To summarize, to successfully simulate a given visual style using current AI tools, you may need to change the content you intended to represent - or to accept the fact that AI will insert some details you don’t want. In other words, not every “subject” can be rendered successfully in any “style.” And what exactly AI can learn also varies from case to case: it can often successfully learn some features of artist’s style but not others.
In fact, after using AI image tools for two years and analyzing endless images generated by others, I realized that the popular idea that GenAI can perfect extract a “style” from a collection of aesthetically similar images is not correct. Instead, it appears that in the process of training, visual AI models learn associations between visual characteristics of the works of a given artist (I.e., what we often call a visual language) and the content of their artworks (unless given artworks are fully abstract.) This puts into question the whole idea that style and content can be neatly separated.
These observations, I believe, complicate the binary opposition between the concepts of ‘content’ and ‘style’. For some artists, AI can extract at least some aspects of their style from examples of their work and then apply them to different types of content. Sometimes more aspects of a given artist style can be learned and used for new generation, and sometimes less. But for other artists, it seems, their style and content cannot be separated.
For me, these kinds of observations and reflections are one of the most important reasons for using new media technologies like AI generative media and learning how they work. Of course, as a practicing artist and art theorist, I had been thinking about the relationships between subject and style (or content and form) for a long time—but being able to conduct systematic experiments like the one I described can lead to new ideas and allow us to look back at cultural history and our familiar concepts and theories of art and culture in new ways.
Notes
1 For the detailed analysis of these relations between modern art and experimental psychology, see Vitz, P., & Glimcher, A. (1983). Modern art and modern science: The parallel analysis of vision, https://muse.jhu.edu/pub/1/article/403181/pdf.

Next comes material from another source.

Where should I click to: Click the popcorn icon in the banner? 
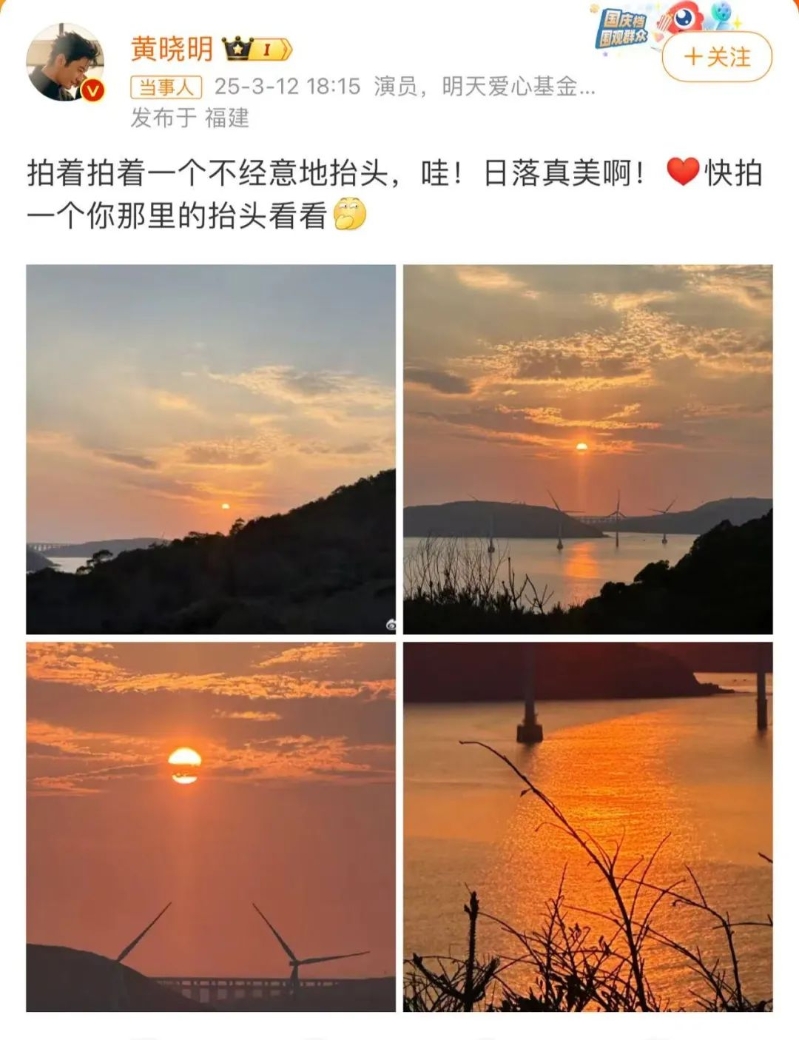coord(664,22)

2 Ridler, A. (n.d.). Anna Ridler. Retrieved September 28, 2024, from https://annaridler.com/.
3 Sarah Meyohas. AI Artists. Retrieved September 28, 2024, from https://aiartists.org/sarah-meyohas.

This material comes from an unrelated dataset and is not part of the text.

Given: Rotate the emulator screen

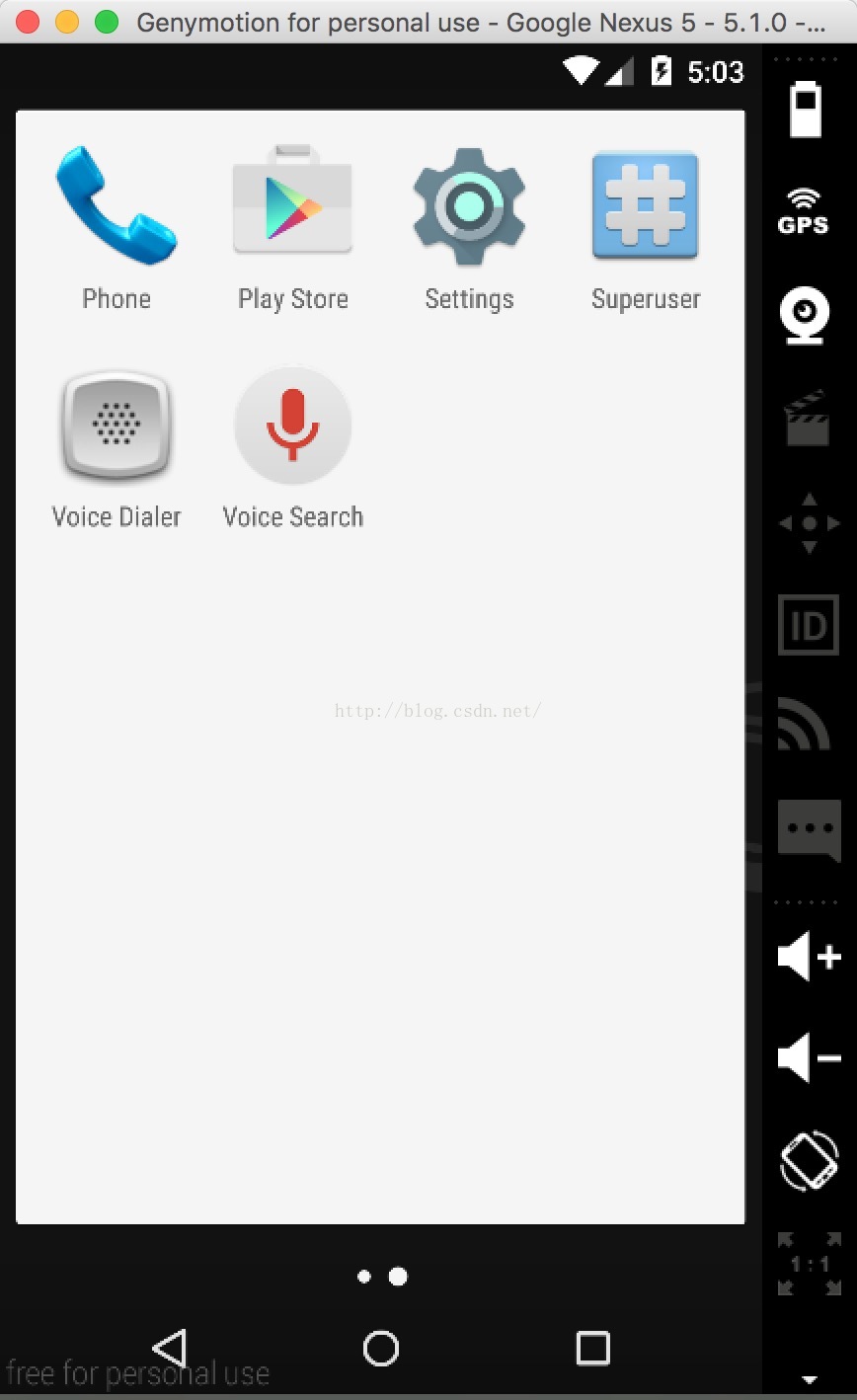Looking at the screenshot, I should (x=809, y=1161).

4 Anadol, R. Refik Anadol. Retrieved September 28, 2024, from https://refikanadol.com/.
5 Pereulye. Instagram. Retrieved September 28, 2024, from https://www.instagram.com/pereulye/
6 Pereulkov. (2023, January 16). Artificial experiments 1–10. Instagram. https://www.instagram.com/p/CnezVZ9KHMV.
7 See my article Database as a symbolic form. (1998). https://manovich.net/index.php/projects/database-as-a-symbolic-form.
8 For a more details about GAN net training methods used by Refik Anadol Studio, see Creating art with generative adversarial network: Refik Anadol’s Walt Disney Concert Hall Dreams. (2022). https://medium.com/@ymingcarina/creating-art-with-generative-adversarial-network-refik-anadols-wdch-dreams-159a6eac762d.
9 My personal communication with Pereulkov, 04/16/2023.
10 For example, in 2022-2023 AI models often struggled generating realistic hands. By 2024 this has been solved but as I am writing this, AI still have difficulty generating very complex compositions with dozens of fully realistic human figures and faces shown in detail—something that skilled human artists were able to do at least since the Renaissance.